Naira gains at forex market despite significant fall in dollar supply

Thursday, 1st July 2021: The exchange rate between the naira the US dollar closed at N410.7/$1 at the Investors and Exporters window, where forex is traded officially.

Naira appreciated against the US dollar on Thursday, having gained 80 kobo to close at N410.7/$1 compared to N411.5/$1 recorded on Wednesday, 30th June 2021. The exchange rate gained despite the significant decline in dollar supply at the forex market.

Meanwhile, the naira was stable at the parallel market, as it closed at N503 to a dollar, the same as recorded in the previous trading session. Also, Nigeria’s external reserve continues to plunge, as it heads to its lowest position in four years and a year-to-date decline of over $2 billion.

Trading at the official NAFEX window

Naira appreciated against the US dollar at the Investors and Exporters window at Thursday’s trading session to close at N410.7/$1 from N411.5/$1 recorded at the end of trade on Wednesday, 30th June 2021.

  • The opening indicative rate remained constant to close at N411.21 to a dollar on Thursday, 1st July 2021 the same as recorded on the previous day.
  • An exchange rate of N420.95 to a dollar was the highest rate recorded during intra-day trading before it settled at N410.7/$1, while it sold for as low as N400/$1 during intra-day trading.
  • Meanwhile, forex turnover at the Investors and Exporters (I&E) window slumped by 61.9% on Thursday, 1st July 2021.
  • Forex turnover decreased from $160.12 million recorded on Wednesday, 30th June 2021 to $61 million on Thursday, 1st July 2021.

Cryptocurrency watch

The global cryptocurrency market plunged further on Thursday, losing about $64.18 billion in market capitalisation.

  • Crypto market capitalisation recorded a decline of 4.47% to close at $1.32 trillion, indicating that crypto investors lost about $64.2 billion in one day.
  • Bitcoin also slumped with a 4.2% decline to close at $33,566.89, while Ethereum dipped 6.33% to close at $2,132.15.
  • This recent bearish trend can be tied to the regulatory scrutiny in countries like UK and China towards cryptocurrency operators.
  • Despite the ban on crypto transactions in Nigeria, it appears Nigerians are still very much in the business of trading in cryptos and especially bitcoin.
  • According to a report from CoinDance, Nigeria traded a total of 60,215 bitcoins worth over $566 million between 2015 and 2020, with many Nigerians now trading through P2P channels.

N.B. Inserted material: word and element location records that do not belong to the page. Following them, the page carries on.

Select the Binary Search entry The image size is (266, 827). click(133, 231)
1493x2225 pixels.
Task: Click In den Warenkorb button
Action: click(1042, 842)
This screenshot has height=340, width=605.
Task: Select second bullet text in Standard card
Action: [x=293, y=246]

Oil prices on a bullish streak

The crude oil market maintained its bullish momentum on Thursday, as Brent Crude recorded a 1.39% gain to close at $75.63 per barrel.

  • WTI Crude also jumped by 2.4% to close at $75.23, Natural gas gained marginally by 0.3% to close at $3.61. However, Bonny Light recorded a decline of 0.6% to close at $74.16 per barrel.
  • The rally came on the back of the report that Russia and Saudi Arabi have reached a preliminary deal for OPEC+ to gradually increase output by 2 million barrels per day between August and December 2021.
  • Also, an OPEC panel has proposed a monthly increase of 0.4 million barrels per day.
  • Meanwhile, India’s oil demand is expected to return to normal by the end of 2021, having reduced its crude oil import due to the covid-19 crisis in the country.
  • According to the oil Minister of India, Dharmendra Pradhan, “There are signs of demand resurgence due to lifting of lockdowns and a gradual pickup in the economy, meaning we are confident by the end of the year, we will be in a very robust position to restore our original consumption behaviour.

External reserve

Nigeria’s external reserve declined by $47.02 million on Wednesday, 30th June 2021 to stand at $33.32 billion. This represents a 0.14% decrease compared to the $33.37 billion recorded on Tuesday

  • Nigeria’s foreign reserve fell to its lowest position since October 2017, as its year-to-date decline surpasses $2 billion, while its monthly decline for June 2021 stood at $905.5 million. This is despite the recent bullish trend recorded in the global oil market.
  • The decline may be attributed to reduced forex earnings, especially from crude oil export due to the cut in production quota, as well as the widening international trade deficit.
  • However, with the expectation of an increase in the demand for crude from India, Nigeria’s export earnings could increase during this period.
  • The CBN, which operates a managed float foreign exchange system, also periodically supports the currency using the external reserves, and a lower reserve is expected to affect the currency.